Transcriptome Analysis of Entamoeba histolytica Trophozoites during in vivo Contact-independent Mediated Host-parasite Interaction: Putative Pathways Related to PCD

Aim: In the present study, we exploited DNA microarray-based transcriptome analysis and showed overall changes in gene expression in vivo of amoebic trophozoites that interact with animal soluble factors using an intraperitoneal dialysis bag model to elucidate putative molecular pathways and genes involved in this interaction.

Study Design: We exploited DNA microarray-based transcriptome analysis.

Results: An analysis from a network including the interactions of up-regulated genes and their neighbors revealed the presence of 11 functionally related modules.
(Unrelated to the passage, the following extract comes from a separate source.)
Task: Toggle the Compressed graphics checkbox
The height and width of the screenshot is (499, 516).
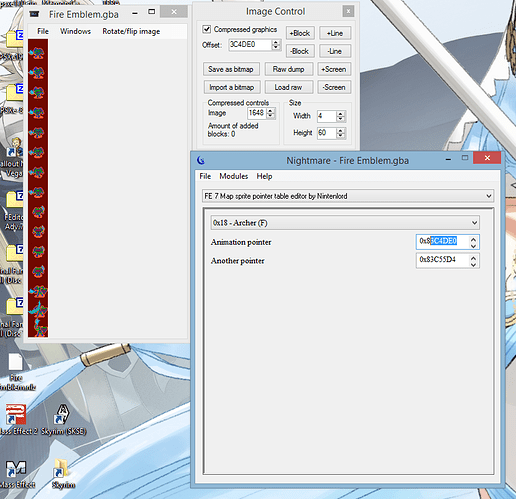Action: click(207, 29)
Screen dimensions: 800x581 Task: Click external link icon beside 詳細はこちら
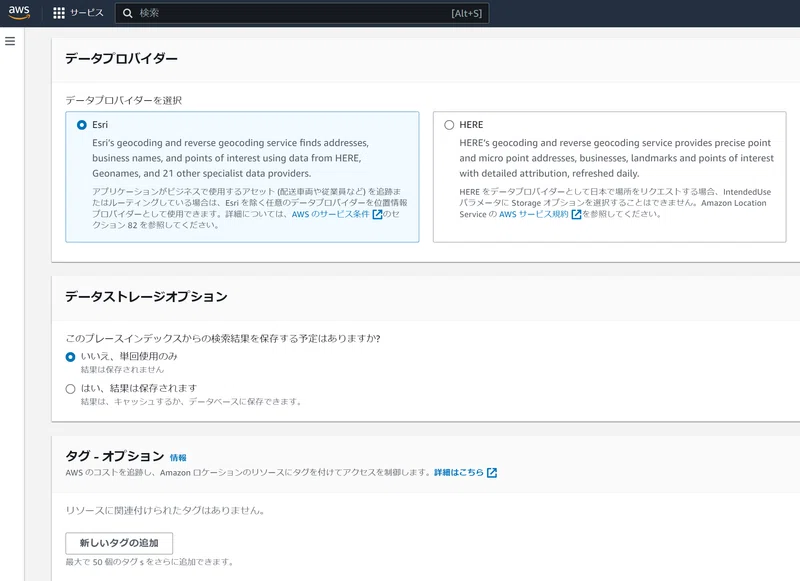point(492,473)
Six of the modules obtained were related to endoplasmic reticulum (ER) functions, such as degradation, stress, proteasome-ubiquitination, phosphorylation, lipid metabolism, and protein sorting. Furthermore, major transcriptional changes displayed by the parasite at the beginning of interaction were attributed to the response to the host defense. These data are consistent with the notion that the concerted expression of genes necessary for survival such as increment in protein synthesis, cytoskeleton rearrangement, vesicular traffic and genes involved in cell death including calcium imbalance and the ER signals associated with protein degradation (ERAD) is an overall landscape during the in vivo interaction between the amoebic trophozoites and animal soluble factors, and suggest that the ER stress is one of the main pathways leading to programmed cell death in E. histolytica.
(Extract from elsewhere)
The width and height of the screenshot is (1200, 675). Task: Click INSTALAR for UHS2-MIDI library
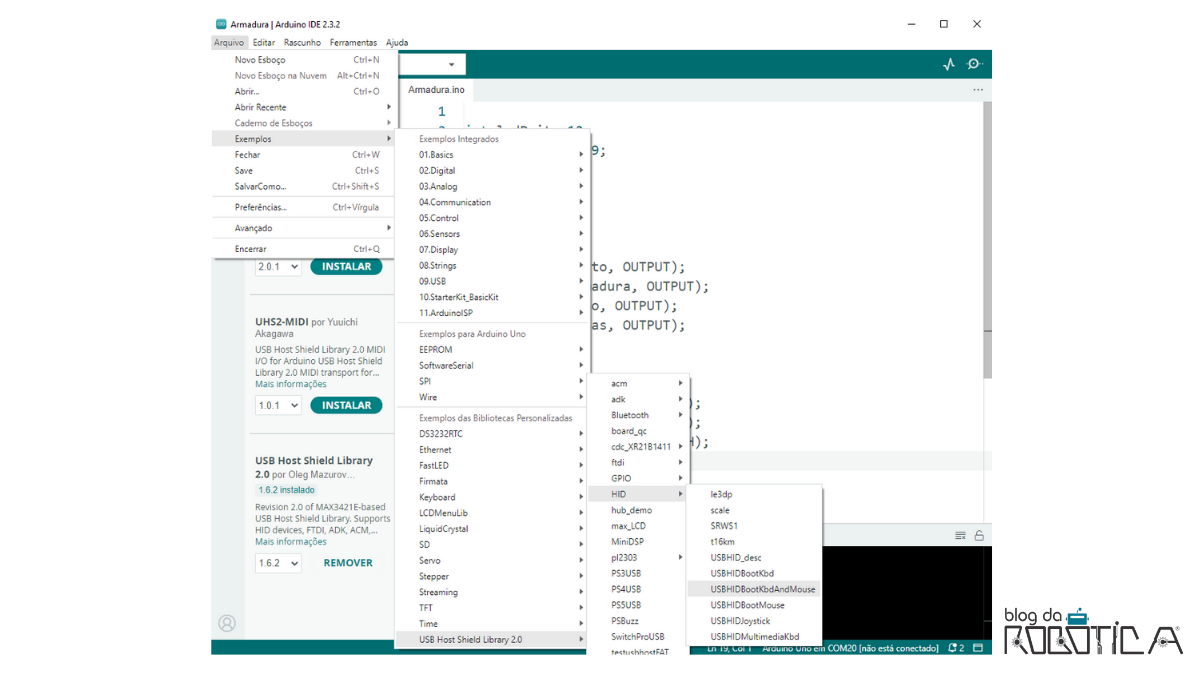(x=346, y=405)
Conclusion: The present findings on the global transcriptional changes displayed by the parasite at the early stages of interaction with host environments in peritoneal implantation indicate that a substantial proportion of concerted changes in gene expression in amoebic trophozoites are attributable to the parasite’s response for cell death signals due to ER stress. A detailed knowledge of the underlying molecular mechanism might suggest the efficient elimination of this parasite by promoting their death pathways.